BUY: Movement by New Order
The legendary Manchester band is re-releasing its post-Joy Division debut Movement with an extra album’s worth of unreleased songs, a DVD of early live shows and appearances and a hardcover book. And you should care because pretty much every indie, post-punk and electronic band of the last 30 years took something from here (and the band’s subsequent ‘80s albums).

LEARN: MasterClass with David Lynch
The iconic filmmaker is now teaching a multi-part course on creativity and film for the online learning center. The 12-lesson plan from the avant-garde director behind Twin Peaks and Blue Velvet focuses on “how he catches ideas, translates them into a narrative and” — most interestingly — “moves [the ideas] beyond formulaic storytelling.” During the online course, Lynch utilizes extensive examples from his filmography. More info here. (Available now)

PERUSE: Laurent Benaim
This Parisian photographer hires amateur models of all stripes to come to his commercial studio and act completely uninhibited — from there, he documents his subjects utilizing a 19th-century gum bichromate print process. This new hardcover collects the best of his sessions, resulting in “startling sex photos [with] the look of oversized French postcards.” (April 5)

BINGE: Our Planet
Sir David Attenborough and the team behind Blue Planet and Planet Earth took four years to film this nature documentary for Netflix, which focuses on the impact of climate change. (April 5)

READ: An Economist Walks Into a Brothel
Economist/journalist Allison Schrager uses brothels, shark-infested waters and poker (among other unconventional examples) as a way to discuss the five principles of dealing with risk. (April 2)

LISTEN: Our monthly Spotify playlist
All of the month’s best new tunes from artists old and new, including tracks by the Black Keys, Tierra Whack, The National, Vampire Weekend and more.

And don’t forget … Best superhero movie month ever?
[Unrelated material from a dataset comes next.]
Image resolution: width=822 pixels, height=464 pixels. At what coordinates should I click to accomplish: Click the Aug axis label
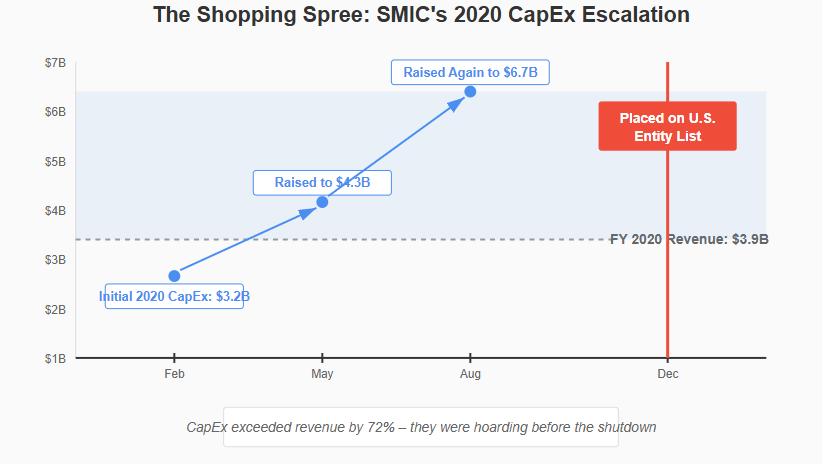coord(470,374)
Shazam (April 5) is already a critical success (our Creative Director went to the premiere and loved it), and if Avengers: Endgame (April 26) is half as good as last year’s Infinity War and not quite as mopey as its trailer, we’re game for all three hours of it … The 50th-anniversary of David Bowie’s first hit “Space Oddity” gets the deluxe treatment shoutout with a set of vinyl singles called Spying Through a Keyhole (April 5) … If trip-hop was more your calling, the triple-album, 20th anniversary reissue of Massive Attack’s Mezzanine should prep you for the group’s delayed fall tour (April 19) … More David Lynch: 10 of the auteur’s films will be part of the launch of the indie-movie streaming service Criterion Channel (April 8) … It’s the 40th anniversary of Alien, and IGN is releasing six new live action shorts based around the horror/sci-fi classic (Debuting all month)The Silence is pretty much Bird Box, but with killer bats (April 10, Netflix) … Wrestling meets true crime with Dark Ride of the Ring (April 10, Viceland) … And finally, the small screen welcomes the return of The Twilight Zone (April 1, CBS All Access) — via Jordan Peele — plus Killing Eve (April 8, AMC), Game of Thrones (April 14, HBO) and a made-for-TV-sequel to the classic stoner flick How High (April 20, MTV), which admittedly doesn’t have Redman or Method Man.